No wonder, today, this is the state of things on the internet: the ideas that web 2.0 would transform the passive audiences of analogue mass media into active and content-creating communities, overturning the hierarchies of power, were themselves an illusion. As early as 2009, that rhetoric was being scrutinized by, for example, José van Dijck. First, media audiences have never been truly passive even in the past; secondly, even in the new web 2.0 paradigm, it is only a very narrow minority of users who actually create content.

If the dominant online capitalist dynamics are added to this equation, a picture emerges where the real work of audiences is above all to produce data, collected en masse by platforms for their profit purposes. The same dynamics have then made digital spaces into arenas where the battle for the audience's attention has created a war of all against all and an internet inevitably led to scrolling, where videos from natural disasters, conflicts or other issues of social and political relevance compete to be seen alongside journalistic overproduction, sponsored campaigns, videos of dogs singing and brands that monetize political activism around the issues of the moment.

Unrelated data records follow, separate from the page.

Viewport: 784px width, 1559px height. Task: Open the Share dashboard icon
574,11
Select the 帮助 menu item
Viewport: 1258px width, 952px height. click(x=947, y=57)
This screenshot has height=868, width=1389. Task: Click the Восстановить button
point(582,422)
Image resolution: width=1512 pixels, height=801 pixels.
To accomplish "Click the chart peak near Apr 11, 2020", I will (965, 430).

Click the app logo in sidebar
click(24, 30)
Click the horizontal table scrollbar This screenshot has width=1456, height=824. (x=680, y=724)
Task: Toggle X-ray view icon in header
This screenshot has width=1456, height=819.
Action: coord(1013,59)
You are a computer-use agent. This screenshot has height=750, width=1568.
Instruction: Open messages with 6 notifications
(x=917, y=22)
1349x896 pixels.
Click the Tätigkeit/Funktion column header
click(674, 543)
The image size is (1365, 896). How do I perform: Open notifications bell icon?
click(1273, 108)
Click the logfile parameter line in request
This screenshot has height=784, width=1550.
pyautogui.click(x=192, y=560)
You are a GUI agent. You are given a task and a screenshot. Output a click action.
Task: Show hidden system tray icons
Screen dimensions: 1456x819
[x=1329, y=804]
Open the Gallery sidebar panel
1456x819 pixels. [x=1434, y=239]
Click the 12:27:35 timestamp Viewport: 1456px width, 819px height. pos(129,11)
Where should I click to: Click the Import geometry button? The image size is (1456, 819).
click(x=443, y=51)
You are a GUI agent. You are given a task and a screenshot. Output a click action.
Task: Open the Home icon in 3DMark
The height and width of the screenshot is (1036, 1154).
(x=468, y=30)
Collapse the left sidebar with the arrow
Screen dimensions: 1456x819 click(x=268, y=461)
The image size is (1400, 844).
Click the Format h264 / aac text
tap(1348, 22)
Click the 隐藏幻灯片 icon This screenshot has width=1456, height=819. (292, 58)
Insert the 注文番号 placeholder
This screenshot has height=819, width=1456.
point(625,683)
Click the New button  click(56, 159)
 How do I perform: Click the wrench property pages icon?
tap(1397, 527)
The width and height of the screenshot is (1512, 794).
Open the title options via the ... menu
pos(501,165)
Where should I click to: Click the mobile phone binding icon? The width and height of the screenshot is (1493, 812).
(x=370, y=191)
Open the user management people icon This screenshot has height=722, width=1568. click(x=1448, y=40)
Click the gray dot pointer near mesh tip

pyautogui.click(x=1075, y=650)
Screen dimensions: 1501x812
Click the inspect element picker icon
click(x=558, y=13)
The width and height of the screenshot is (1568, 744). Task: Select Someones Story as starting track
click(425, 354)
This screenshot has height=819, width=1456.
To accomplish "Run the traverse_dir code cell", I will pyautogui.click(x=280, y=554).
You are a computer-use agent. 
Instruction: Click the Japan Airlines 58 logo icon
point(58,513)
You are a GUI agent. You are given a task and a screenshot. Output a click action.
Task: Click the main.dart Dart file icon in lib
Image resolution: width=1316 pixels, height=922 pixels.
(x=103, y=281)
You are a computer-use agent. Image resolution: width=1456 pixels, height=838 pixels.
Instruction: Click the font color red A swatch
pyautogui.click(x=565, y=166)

In a recent article, The Atlantic reporter Megan Garber proposed an interesting thesis: the metaverse, a " bullshit " that maybe we will be spared after the reality check of the last few months, is actually what we already have on social media, i.e. a continuous distraction device and entertainment that exists to take us elsewhere, out of this world. What are the Reels and their almost hypnotic effect for if not to reinforce the impulse to seek distraction at every possible moment, "to avoid tedium at all costs" . Mark Fisher would call it "depressive hedonism": a spasmodic search for entertainment and pleasure, however wrapped in a blanket of cumbersomeness and gloom, a hedonism inflicted, moreover, by the calculations of algorithms and surveillance capitalism. Perhaps this is also why nothing has happened on the Internet in the ten years since the publication of Derakhshan's essay. In Radical attention, the researcher Julia Bell wrote about the repetitive cycles in which online life seems blocked, a constant flow that seems to almost deprive of the very sense of time: on the screen, Bell writes, everything looks the same.